Compatible Encoding Types

In some cases, you may choose to specify an encoding that is different from the actual encoding of the data. For instance, ASCII will almost always provide better performance than any other encoding. In order to do so, you need to understand whether the actual encoding is compatible with the specified encoding.

An encoding is compatible with another if the first encoding can be used in place of the other without significant data loss or corruption. However, it may still corrupt data or cause data loss if used for certain ranges of characters. For example, if data is encoded in UTF-8, you may be able to use ASCII as a compatible encoding when all of your characters are expected to be in the 7-bit ASCII range (0x00 – 0x7f). However, since character representations differ between ASCII and UTF-8 beyond this range, undesirable results may occur if you have data above this range and interchange these encodings. An incompatible encoding has no overlapping character ranges and if used would definitely give undesired results. ASCII, LOCALE, and UTF-8 may all be compatible to each other; the rest of the encodings are incompatible.

XML Files

When the record format is XML, all the options under file_attribute are ignored, except the file_size, block_size and compress_attribute.

LAYOUT must be specified for XML input; layout must be the root of the XML document. The layout/structure of the XML document must be described by one of the following:
  • A Document Type Definition (DTD) inlined in the XML document;
  • A DTD referenced by the root element of the XML document;
  • An XML Schema referenced by the root element of the XML document;
  • A DTD or an XML Schema made available through the file specified in /DATADICTIONARY.
A schema that is found embedded or referenced in the XML input file (local schema) takes precedence over a schema that is made available through /DATADICTIONARY (external schema), unless EXTERNAL is specified, in which case external layouts take precedence.

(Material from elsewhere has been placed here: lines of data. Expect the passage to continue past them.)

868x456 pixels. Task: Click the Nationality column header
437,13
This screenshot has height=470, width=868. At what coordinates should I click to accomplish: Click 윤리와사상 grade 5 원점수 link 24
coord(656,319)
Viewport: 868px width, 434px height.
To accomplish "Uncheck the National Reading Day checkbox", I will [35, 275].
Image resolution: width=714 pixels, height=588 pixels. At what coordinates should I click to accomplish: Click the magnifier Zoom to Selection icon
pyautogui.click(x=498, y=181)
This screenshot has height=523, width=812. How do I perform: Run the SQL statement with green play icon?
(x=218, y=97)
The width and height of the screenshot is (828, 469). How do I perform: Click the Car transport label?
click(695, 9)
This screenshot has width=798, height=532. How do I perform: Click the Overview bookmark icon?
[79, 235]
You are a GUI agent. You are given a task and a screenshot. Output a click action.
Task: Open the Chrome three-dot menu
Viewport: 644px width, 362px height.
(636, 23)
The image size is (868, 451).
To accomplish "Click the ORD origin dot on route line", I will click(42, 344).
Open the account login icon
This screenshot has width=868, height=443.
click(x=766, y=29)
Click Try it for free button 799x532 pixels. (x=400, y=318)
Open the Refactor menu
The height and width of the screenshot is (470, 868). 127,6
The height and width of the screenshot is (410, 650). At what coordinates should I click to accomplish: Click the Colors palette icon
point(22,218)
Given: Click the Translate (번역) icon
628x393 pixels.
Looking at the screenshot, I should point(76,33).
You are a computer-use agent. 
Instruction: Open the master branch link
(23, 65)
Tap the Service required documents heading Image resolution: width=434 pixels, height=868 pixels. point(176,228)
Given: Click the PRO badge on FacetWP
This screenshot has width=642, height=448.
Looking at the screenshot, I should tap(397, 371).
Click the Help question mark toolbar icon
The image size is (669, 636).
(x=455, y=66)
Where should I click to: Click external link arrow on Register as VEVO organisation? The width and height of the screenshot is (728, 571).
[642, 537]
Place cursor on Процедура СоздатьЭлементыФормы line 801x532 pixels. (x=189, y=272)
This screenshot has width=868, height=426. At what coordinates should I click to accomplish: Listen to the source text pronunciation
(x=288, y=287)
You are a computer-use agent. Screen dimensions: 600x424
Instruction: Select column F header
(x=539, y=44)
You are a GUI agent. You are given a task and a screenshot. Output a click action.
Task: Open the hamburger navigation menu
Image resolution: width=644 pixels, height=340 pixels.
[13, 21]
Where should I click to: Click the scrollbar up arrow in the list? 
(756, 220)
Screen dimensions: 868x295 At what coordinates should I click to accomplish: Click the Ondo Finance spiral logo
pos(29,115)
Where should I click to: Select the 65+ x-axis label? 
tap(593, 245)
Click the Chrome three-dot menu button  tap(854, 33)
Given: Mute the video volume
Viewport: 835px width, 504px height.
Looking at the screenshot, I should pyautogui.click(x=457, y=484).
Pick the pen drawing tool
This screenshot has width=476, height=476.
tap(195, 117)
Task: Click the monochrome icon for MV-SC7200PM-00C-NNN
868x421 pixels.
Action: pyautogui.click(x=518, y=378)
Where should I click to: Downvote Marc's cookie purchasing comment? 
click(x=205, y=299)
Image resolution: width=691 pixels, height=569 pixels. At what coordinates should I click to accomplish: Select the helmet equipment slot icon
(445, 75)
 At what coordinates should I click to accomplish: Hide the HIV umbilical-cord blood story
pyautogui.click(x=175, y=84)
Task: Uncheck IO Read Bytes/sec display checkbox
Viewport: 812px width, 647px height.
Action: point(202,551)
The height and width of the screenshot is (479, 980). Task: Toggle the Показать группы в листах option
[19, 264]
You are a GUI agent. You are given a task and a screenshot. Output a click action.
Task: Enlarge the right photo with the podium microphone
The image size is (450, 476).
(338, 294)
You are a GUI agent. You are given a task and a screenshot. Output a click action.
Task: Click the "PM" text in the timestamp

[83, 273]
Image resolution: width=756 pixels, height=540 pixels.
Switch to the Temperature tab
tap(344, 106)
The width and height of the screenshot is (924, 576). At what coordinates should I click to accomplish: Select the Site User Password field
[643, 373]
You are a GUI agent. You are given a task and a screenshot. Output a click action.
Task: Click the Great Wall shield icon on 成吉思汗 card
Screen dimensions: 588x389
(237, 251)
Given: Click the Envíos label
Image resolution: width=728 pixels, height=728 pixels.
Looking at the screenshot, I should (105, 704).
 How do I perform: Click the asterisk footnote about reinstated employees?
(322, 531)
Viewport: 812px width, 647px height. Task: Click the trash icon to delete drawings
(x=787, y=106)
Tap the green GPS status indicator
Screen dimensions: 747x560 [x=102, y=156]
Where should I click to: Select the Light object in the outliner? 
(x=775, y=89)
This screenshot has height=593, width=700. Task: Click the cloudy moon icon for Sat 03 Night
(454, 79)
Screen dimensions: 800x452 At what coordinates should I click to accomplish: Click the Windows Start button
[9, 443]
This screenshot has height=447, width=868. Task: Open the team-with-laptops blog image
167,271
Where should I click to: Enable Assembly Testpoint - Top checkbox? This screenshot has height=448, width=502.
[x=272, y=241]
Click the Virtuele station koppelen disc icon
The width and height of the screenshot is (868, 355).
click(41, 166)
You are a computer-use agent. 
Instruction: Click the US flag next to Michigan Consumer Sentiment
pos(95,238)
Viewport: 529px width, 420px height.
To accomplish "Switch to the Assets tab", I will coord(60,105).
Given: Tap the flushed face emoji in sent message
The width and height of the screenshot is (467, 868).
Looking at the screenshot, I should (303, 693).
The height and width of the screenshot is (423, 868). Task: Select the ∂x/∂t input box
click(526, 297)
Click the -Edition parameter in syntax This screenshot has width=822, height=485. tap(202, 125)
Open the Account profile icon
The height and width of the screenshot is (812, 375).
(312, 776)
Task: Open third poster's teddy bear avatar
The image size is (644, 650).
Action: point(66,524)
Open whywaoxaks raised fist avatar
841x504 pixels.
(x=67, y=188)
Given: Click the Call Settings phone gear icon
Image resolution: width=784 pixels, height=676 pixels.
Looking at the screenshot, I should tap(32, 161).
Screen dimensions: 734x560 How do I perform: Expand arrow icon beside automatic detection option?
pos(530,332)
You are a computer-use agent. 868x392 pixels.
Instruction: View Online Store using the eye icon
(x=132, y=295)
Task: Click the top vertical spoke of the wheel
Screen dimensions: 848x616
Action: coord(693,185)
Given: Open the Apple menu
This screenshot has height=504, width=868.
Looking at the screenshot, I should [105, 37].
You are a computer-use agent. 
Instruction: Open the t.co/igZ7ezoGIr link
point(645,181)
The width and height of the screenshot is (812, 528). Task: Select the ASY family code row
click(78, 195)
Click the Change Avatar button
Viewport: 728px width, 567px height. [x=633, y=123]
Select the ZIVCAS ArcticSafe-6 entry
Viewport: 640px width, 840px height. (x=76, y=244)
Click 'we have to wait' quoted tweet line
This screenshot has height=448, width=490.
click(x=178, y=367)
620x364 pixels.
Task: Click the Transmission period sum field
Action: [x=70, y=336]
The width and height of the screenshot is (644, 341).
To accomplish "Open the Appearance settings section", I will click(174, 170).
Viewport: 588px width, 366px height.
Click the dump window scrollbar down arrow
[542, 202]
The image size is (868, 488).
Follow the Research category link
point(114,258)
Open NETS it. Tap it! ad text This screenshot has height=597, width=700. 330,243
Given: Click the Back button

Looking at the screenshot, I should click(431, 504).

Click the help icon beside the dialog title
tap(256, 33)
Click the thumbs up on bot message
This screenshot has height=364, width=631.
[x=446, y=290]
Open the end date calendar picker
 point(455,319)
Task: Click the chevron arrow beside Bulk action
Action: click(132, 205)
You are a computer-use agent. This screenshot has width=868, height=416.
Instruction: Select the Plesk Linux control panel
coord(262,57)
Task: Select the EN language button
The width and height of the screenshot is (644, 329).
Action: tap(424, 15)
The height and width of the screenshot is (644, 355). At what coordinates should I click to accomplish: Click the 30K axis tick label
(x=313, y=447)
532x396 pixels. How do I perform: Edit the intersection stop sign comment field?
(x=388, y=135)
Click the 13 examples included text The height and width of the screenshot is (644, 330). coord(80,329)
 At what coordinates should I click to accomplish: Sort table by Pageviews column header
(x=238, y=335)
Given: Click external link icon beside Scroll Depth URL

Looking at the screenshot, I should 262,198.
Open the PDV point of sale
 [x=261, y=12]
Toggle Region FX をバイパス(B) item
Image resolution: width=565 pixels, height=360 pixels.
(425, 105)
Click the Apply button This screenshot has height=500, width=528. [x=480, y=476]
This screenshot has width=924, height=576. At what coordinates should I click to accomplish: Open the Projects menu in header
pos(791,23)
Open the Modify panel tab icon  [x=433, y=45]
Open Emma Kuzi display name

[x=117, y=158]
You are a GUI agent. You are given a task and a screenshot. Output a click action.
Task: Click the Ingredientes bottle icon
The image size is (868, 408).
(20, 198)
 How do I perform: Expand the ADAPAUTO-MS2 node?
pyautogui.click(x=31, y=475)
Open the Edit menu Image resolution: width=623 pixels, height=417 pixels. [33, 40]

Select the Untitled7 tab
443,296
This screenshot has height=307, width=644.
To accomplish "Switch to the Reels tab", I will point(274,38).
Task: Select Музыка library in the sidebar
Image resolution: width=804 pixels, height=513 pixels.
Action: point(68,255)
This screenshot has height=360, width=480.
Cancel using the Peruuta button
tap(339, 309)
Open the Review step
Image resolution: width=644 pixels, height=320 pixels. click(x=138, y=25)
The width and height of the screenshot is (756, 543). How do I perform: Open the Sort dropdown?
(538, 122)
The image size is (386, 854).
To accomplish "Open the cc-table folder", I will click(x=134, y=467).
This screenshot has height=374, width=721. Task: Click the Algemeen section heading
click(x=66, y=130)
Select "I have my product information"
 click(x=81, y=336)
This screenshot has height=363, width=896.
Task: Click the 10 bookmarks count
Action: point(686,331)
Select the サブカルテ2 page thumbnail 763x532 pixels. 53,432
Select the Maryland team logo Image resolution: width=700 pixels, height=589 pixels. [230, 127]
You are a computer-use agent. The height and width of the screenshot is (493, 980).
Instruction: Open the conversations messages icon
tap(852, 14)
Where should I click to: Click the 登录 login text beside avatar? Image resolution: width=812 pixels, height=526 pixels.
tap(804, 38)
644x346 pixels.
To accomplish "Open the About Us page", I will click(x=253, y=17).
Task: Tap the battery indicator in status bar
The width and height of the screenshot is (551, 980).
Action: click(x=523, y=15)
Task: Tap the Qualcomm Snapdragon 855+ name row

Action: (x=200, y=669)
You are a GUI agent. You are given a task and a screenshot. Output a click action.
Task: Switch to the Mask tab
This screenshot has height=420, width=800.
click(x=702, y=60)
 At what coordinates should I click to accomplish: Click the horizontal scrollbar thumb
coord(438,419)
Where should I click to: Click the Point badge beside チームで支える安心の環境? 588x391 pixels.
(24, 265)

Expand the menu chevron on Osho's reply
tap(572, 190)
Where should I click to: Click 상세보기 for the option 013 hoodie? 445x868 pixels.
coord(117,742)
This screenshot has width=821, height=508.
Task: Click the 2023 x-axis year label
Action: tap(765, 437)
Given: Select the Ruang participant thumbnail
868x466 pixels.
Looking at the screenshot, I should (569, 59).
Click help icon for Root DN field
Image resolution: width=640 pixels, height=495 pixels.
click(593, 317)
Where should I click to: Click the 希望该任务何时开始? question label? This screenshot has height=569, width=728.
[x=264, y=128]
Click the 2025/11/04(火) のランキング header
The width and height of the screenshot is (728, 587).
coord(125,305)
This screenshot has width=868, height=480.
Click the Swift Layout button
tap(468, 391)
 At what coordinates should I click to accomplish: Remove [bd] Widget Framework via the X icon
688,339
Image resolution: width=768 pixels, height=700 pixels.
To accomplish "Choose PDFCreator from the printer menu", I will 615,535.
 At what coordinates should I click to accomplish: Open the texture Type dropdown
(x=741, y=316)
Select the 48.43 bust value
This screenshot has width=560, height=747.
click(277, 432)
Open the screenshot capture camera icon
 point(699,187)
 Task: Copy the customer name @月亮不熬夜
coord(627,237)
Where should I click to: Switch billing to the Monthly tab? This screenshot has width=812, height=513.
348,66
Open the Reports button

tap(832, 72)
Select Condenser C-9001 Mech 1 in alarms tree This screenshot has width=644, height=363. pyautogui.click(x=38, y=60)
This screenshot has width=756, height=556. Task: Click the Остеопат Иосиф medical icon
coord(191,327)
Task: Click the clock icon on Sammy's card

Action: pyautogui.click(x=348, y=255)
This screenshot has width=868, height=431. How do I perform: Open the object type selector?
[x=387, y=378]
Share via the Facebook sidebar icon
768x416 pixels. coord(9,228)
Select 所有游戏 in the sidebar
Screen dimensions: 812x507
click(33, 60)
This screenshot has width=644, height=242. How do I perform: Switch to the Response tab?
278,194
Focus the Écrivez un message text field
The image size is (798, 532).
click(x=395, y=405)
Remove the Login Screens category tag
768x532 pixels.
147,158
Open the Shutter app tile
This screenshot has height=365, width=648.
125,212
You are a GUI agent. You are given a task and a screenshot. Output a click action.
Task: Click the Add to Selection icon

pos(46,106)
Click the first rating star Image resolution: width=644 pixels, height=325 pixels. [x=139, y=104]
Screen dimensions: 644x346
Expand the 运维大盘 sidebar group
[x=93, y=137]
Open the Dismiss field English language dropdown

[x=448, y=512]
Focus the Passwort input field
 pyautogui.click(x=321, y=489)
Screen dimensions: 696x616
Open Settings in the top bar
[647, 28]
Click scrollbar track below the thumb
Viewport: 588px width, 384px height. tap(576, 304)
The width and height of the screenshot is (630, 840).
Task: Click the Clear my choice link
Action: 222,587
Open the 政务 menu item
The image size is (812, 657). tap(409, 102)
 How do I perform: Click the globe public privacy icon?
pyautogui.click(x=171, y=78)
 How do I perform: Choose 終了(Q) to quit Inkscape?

When layout is not specified, Connect ETL will use a layout defined in a local schema. If the schema has more than one layout, Connect ETL will use the layout whose name matches the root of the source XML document.

For an XML layout, all the XML fields composing the layout that are found at run-time in the XML input will be extracted. If you want to extract only some XML fields, you need to specify an extracted XML layout through /XMLEXTRACT.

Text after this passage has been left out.